Microseismic and 3D Seismic Anisotropy Fracture Mapping – A North America Tight Gas Case History

A tight gas case history from the North America Rocky Mountains shows the capability of borehole microseismic and 3D seismic anisotropy to delineate fracture systems induced in a clastic reservoir by hydraulic fracturing of a horizontal well. Dual monitoring of the horizontal well completion indicates improvements in fracture mapping by compressing hypocenters of the microseisms to more linear features that are corroborated by production logging flowmeter. Fracture half-lengths and vertical heights of fractures are indicated for reservoir modelling.

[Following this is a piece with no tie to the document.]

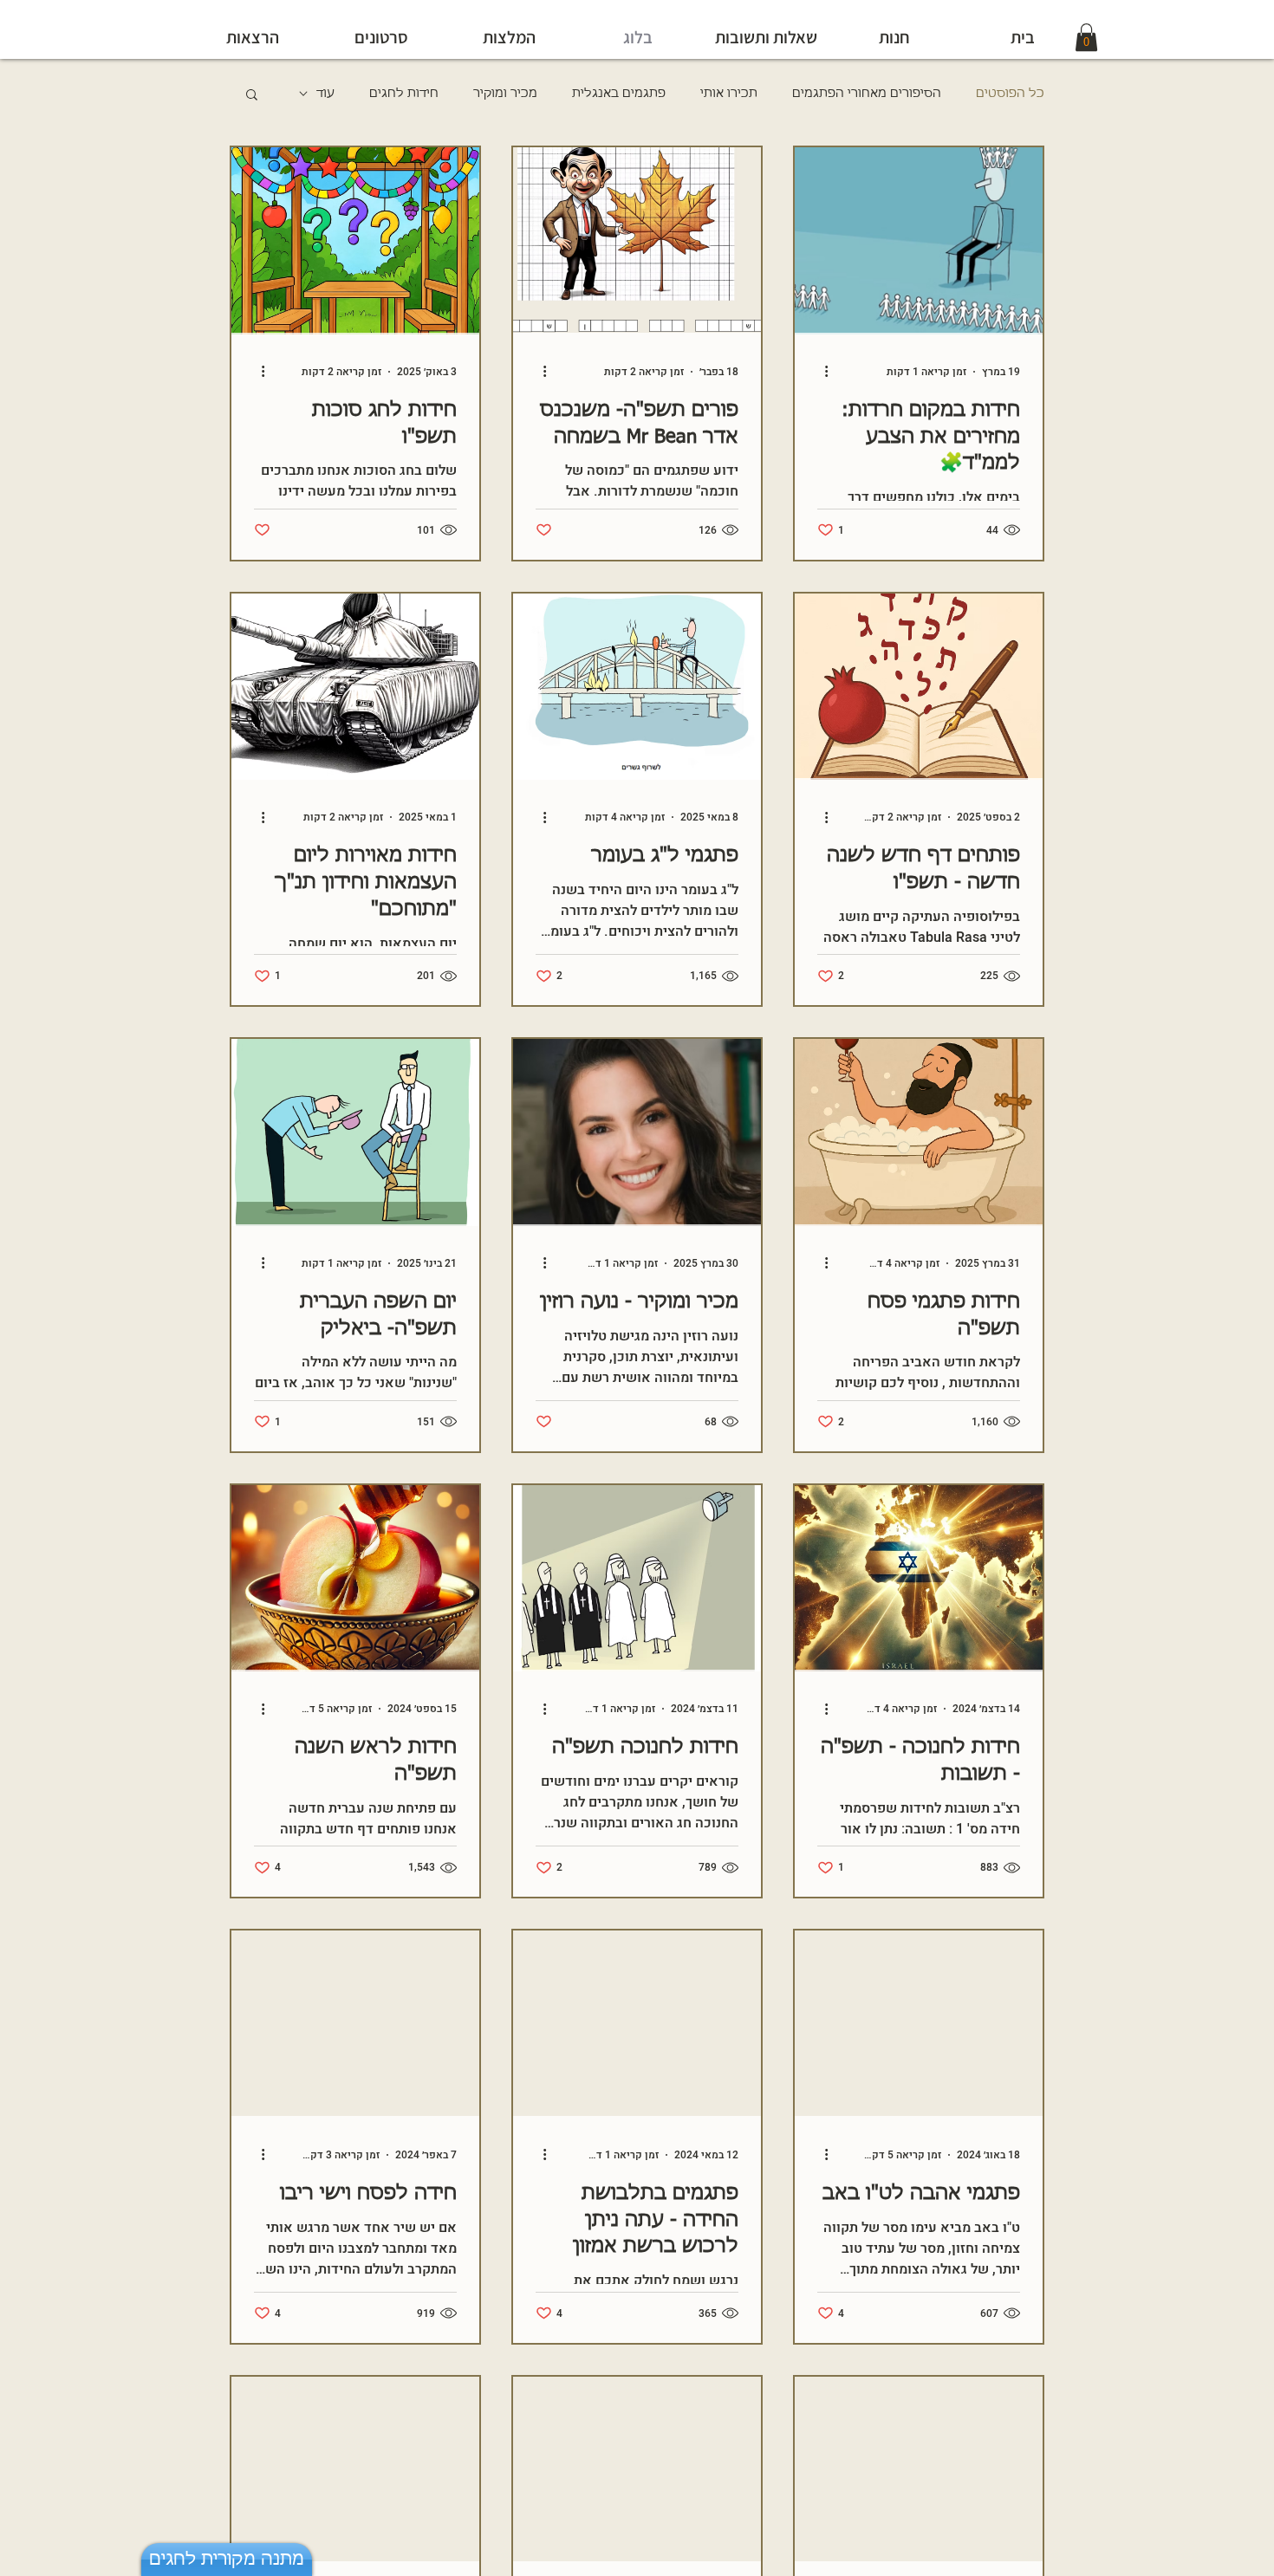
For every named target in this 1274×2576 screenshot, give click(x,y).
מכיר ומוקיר (505, 94)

Advanced processing of the microseismic 3-component geophone first motions indicates fracture azimuth and dips from a moment tensor inversion and suggests a conjugate set of orthogonal fractures in the reservoir. 3D seismic anisotropy results, using a fast and slow velocity direction calculated from the data, suggest inherent microfractures present in the rock prior to completion. Surface fault mapping in the field supports fractures mapped by both the microseismic and the 3D seismic anisotropy. Multiple regression analysis of drilling, completion and 3D seismic anisotropy parameters versus initial production for 30, 90 and 180 days results show independent contributions to production. A predictive production model based on the multiple regression analysis allows for future well planning and completions to optimise well performance.